▶ _Task item_
Find all lines in the records that include the word "agent", and copy them out.

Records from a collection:
--------------------------------

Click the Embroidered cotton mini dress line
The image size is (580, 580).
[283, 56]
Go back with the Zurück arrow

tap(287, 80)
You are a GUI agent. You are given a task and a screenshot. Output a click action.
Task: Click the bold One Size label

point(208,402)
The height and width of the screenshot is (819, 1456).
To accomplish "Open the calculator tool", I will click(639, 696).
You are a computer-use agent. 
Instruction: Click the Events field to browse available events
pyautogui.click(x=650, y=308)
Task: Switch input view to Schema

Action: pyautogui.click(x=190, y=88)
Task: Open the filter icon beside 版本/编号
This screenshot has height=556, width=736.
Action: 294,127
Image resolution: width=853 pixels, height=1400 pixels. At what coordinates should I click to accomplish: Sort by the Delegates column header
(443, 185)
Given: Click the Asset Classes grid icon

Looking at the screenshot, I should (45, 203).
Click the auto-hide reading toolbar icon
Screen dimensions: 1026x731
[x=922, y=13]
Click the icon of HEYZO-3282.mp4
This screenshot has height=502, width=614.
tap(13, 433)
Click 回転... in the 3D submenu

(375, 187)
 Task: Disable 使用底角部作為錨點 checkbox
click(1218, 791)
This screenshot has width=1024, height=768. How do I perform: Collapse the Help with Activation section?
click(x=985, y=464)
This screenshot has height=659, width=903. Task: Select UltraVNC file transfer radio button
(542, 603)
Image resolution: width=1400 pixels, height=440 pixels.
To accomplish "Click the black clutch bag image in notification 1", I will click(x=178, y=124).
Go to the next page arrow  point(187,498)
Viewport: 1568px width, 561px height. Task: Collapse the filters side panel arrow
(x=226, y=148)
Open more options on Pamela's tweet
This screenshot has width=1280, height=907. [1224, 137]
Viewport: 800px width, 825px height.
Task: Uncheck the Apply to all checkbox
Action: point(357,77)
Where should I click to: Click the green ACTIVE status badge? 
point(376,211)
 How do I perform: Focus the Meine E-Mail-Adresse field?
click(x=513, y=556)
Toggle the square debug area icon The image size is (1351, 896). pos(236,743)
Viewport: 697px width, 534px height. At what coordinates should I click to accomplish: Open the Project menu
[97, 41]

--------------------------------

▶ _Answer to this problem_
You are a GUI agent. You are given a task and a screenshot. Output a click action.
You are a computer-use agent. 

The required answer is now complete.